Tiago: Olá pra você que escuta o podcast Introvertendo, esta produção que é feita para neurodiversos e neurotípicos, para todos que estão nos ouvindo. Meu nome é Tiago Abreu, eu sou editor deste podcast e hoje estou aqui com o Marcos para falar sobre perfeccionismo e autossabotagem.

Marcos: Olá, eu sou o Marcos, e é um tema que eu tenho bastante familiaridade.

Bloco geral de discussão

Marcos: Vou começar com a definição do que é o perfeccionismo. Na psicologia é um traço de personalidade caracterizado por uma pessoa sempre buscando a perfeição completa. É interessante notar que os psicólogos e psiquiatras concordam que tem dois efeitos principais do perfeccionismo, um lado adaptativo beneficiário que ajuda as pessoas a melhorar os seus trabalhos e um lado negativo, mal adaptativo que acaba atrapalhando a vida das pessoas.

Tiago: E se tratando de espectro autista principalmente com relação às pessoas ditas aspies, o perfeccionismo é uma marca muito existente nas suas produções. Então, tanto aquele estereótipo que nos é carregado como gênios também se manifesta no sentido de rigor daquilo que nós produzimos, seja pelo aspecto técnico, seja pelo background, e isso nem sempre caracteriza algo positivo, algo que vá realmente trazer benefícios no sentido de saúde mental.

Marcos: Sim, primeiramente vamos diferenciar os dois. Vamos começar com o positivo, ele é definido como perfeccionismo positivo, porque ele se manifesta de uma forma diferente nas pessoas. Na pessoa com perfeccionismo positivo, ela sempre busca a perfeição, mas não de forma meio que patológica. Eela busca de uma forma que ela tenha uma perspectiva diferente sobre o resultado final. Ela acredita que o trabalho dela vai gerar um resultado positivo e ela bota ênfase no trabalho dela, em aperfeiçoar o trabalho, o processo de criação dela e seja lá do que for que ela esteja fazendo. Enquanto que no perfeccionismo negativo, no mal adaptativo, a pessoa já espera a perfeição logo de começo, o tempo todo do resultado final. Assim que ela começa um projeto,ela já espera resultados perfeitos. E esse tipo de perfeccionismo traz mais malefícios do que benefícios, na verdade. Porque a pessoa geralmente tem a tendência de desistir logo no começo e, às vezes, paralisa completamente. E eu acho que o mal adaptativo, negativo, é o que é mais encontrado no autista.
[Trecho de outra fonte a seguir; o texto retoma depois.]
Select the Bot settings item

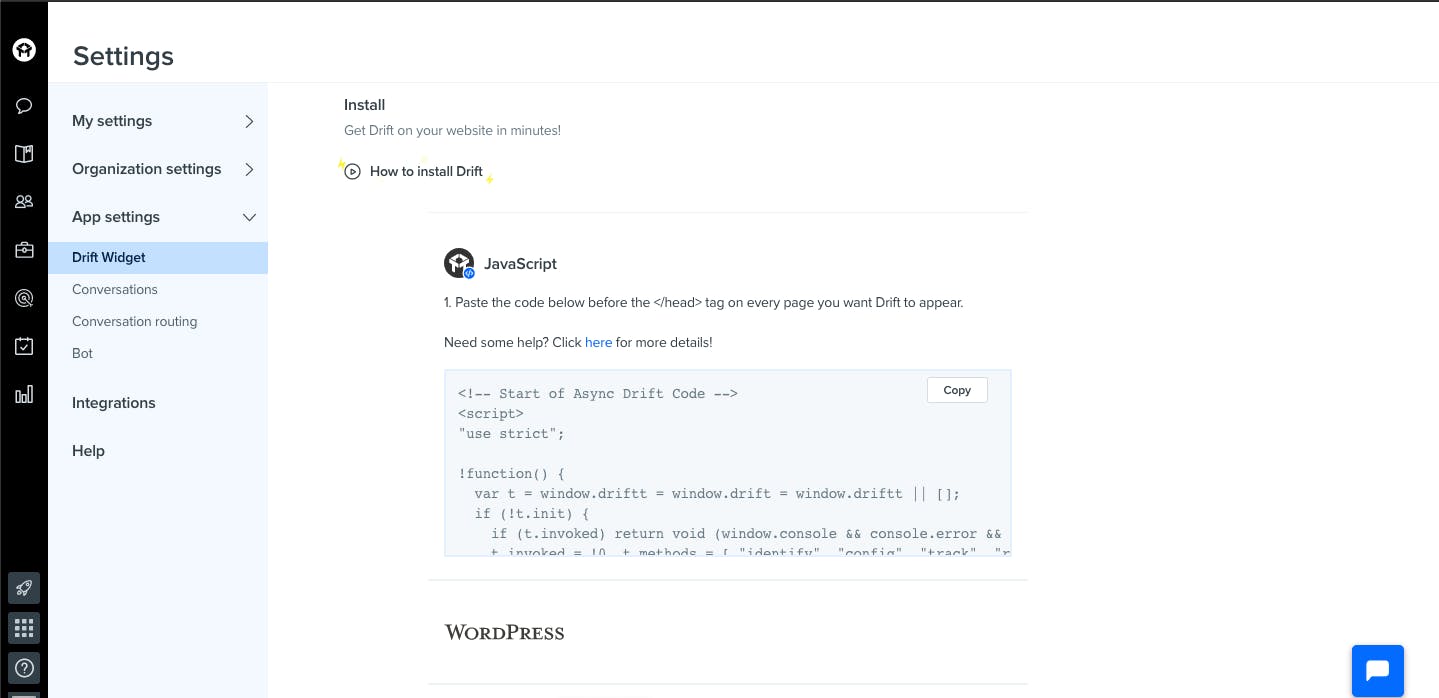point(83,353)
Um talento, às vezes, pode gerar um perfeccionismo negativo, porque a pessoa já espera ser boa logo de começo sempre, por ela ter um talento em alguma atividade e acaba que toda vez que ela começa algum processo, alguma ideia, ela já espera um resultado perfeito logo de começo, porque ela tá acostumada que já ter talento, já ter um nível mais avançado logo de começo, então ela já espera um resultado perfeito logo de começo e isso acaba desenvolvendo um perfeccionismo mal adaptativo. Por exemplo, uma pessoa que já é muito boa naturalmente em cantar. Se ela vai começar a produzir sem muito treino, sem um período de aperfeiçoamento e acaba que ela já espera um resultado excelente, perfeito, logo de começo e acaba sendo paralisada por causa disso, porque ela não passou por um período de aperfeiçoamento. Esse é o perfeccionismo negativo, ao lado negativo, eu acho que nos aspies é mais comum.
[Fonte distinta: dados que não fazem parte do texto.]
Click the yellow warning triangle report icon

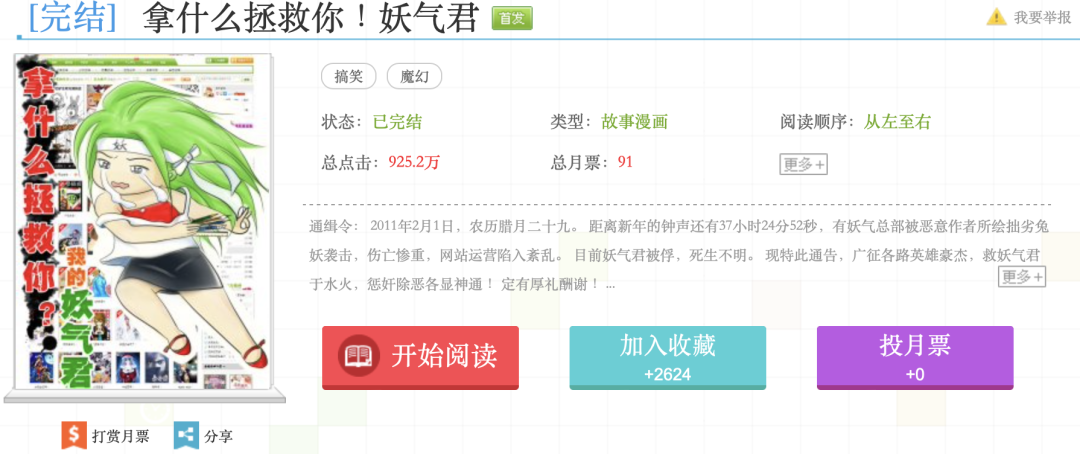996,17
Tiago: E você acredita que ao longo da vida, se você fosse se encaixar em algum deles ou dos dois, onde você estaria nessa escala de perfeccionismo?

Marcos: Eu me considero bastante perfeccionista e, infelizmente, eu tô mais pro lado negativo. Quando eu comecei já, eu já esperava resultados perfeitos do que eu ia começar a fazer. E o problema é que sem treino, sem um período de aperfeiçoamento, você não vai fazer algo de sentir logo de começo. Então, abandonar projetos era comum, até pouco tempo. Entrei na Física também, a matemática começa a pesar bastante, você tem que se esforçar para continuar, porque sem esforço, é difícil você progredir. Muitas vezes eu já desisti logo de cara, quando a ideia já era difícil e avançada. Isso foi ruim porque eu sofri bastante. Eu gostava de desenhar quando eu era criança e abandonei porque eu já esperava o resultado bom. Com certeza, o meu perfeccionismo é negativo.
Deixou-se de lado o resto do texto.